Not logging oil for meals out or just plain not logging oil.
Let’s face it, meals out taste better, and yes, while food prepared by someone else ALWAYS tastes better, meals out generally taste good, because, well, they are lathered in lots of cooking oil. Does that boneless, skinless chicken breast eaten out taste AMAZING? Does it come with a side of spinach that seems to have a “gloss” to it? Odds are the meal was prepared in oil, butter, or in some cases, both. Restaurants do not care what the macros of your meal contains, they want it to taste AMAZING, so the meals tend to be loaded more heavily with fats and salts. When I go out to eat, I always log one tablespoon of olive oil, and even an extra pad or two of butter if I sense the veggies have been prepared this way as well. Whether or not you count the oil that the food was prepared in, the bottom line is your body does count it, so “it is what it is.” You absolutely CAN go out to eat while tracking your macros, but if you are going to do so, you are best served to log your oil beforehand, and log the meal FIRST so you can work backwards. If you cook at home beforehand, you NEED to log all of the oil and butter that you prepare your food with. Cooking in bulk? No problem. Just divide the TOTAL amount of oil by the total amount of food (i.e. 2 tablespoons of Oil used for 2 pounds of chicken), and log the amount of food you eat proportionally.

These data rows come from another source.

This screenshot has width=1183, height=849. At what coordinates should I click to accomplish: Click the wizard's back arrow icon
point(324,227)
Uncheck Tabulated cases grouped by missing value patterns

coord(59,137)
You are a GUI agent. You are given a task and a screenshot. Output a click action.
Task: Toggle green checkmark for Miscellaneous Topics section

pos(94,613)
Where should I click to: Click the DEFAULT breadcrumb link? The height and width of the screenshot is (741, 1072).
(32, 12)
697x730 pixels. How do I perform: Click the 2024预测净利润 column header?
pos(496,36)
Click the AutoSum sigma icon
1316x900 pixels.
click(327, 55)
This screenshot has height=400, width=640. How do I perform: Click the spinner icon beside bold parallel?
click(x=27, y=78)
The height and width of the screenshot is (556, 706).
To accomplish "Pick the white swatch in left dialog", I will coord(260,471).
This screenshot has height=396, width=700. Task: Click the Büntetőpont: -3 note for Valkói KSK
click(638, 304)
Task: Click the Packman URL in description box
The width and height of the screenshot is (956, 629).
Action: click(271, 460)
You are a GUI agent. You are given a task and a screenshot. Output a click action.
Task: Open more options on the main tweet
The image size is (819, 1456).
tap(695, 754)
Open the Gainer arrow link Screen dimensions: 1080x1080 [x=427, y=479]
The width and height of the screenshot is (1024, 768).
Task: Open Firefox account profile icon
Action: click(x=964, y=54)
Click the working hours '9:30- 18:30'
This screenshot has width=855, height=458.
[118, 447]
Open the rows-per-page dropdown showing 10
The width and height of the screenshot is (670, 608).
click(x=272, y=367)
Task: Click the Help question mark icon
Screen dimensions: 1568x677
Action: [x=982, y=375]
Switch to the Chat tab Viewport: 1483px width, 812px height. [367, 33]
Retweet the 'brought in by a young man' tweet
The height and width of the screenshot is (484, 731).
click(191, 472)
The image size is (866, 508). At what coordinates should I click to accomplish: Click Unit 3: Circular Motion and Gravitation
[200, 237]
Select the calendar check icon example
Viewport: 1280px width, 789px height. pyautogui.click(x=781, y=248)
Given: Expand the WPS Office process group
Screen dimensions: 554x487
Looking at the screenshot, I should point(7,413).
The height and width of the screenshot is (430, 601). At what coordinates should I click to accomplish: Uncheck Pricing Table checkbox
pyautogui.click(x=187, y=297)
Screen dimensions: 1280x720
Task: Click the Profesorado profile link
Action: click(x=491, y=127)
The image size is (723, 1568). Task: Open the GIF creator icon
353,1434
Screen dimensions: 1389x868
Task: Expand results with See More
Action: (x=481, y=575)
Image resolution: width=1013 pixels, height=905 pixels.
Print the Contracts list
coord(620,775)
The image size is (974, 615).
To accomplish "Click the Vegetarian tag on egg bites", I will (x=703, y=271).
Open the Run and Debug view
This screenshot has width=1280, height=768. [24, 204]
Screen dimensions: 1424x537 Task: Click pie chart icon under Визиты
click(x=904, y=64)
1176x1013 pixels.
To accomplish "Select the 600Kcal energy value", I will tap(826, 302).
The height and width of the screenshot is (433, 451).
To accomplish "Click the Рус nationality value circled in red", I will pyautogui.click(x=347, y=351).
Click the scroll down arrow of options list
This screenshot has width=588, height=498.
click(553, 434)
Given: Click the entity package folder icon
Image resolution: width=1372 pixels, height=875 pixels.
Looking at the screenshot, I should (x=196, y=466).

Too much Gum and Breath Mints
This is a sneaky one.
Admittedly, even the most well-intentioned macro tracker can fall victim to having too many pieces of gum or breath mints. I always tell my clients, “whatever you were doing before, keep doing that and don’t log it.” This makes sense when you stop to think about it. If you were having 4 pieces of gum per day, and continue to do so after you start tracking your macros, any changes I make to your numbers will be valid, as the gum is a “constant” variable. But what happens if you start popping breath mints like they are candy because they are, well…candy? The package may say they have between 0-5 calories, but remember, the FDA is allowed a variance of up to 20% in either direction. Pop 15 of these bad boys, and you could be adding 100-150 calories per day, that you didn’t even know about.
Honest reflection on compliance
Look at a calendar for the last 2 weeks. I want you to place a “Green Check” next to all of the days that you were COMPLETELY compliant. Next, place a “Red x” next to all of the days that you were not. When it comes to fat loss, you need a MINIMUM of 6/7 days compliance, or about 85%. Anything less, in my experience, will not get the job done. It is all too easy to remember the days you grinded through, put in a great day, and got it done, but what about the ones that you didn’t? I know, the truth hurts sometimes, but if we face it, if we own it, and we try to improve upon it, we are taking a MAJOR step towards our evolution.
So there you have it. Feeling frustrated that the scale isn’t moving, or the tape measurer won’t shrink just a quarter of an inch? I get it, we have all been there. But remember, you have to EARN the right to be frustrated, if you take a moment to stop, reflect, and ponder these 5 points, I am willing to be that there is SOMETHING you can improve upon to help get progress rolling again!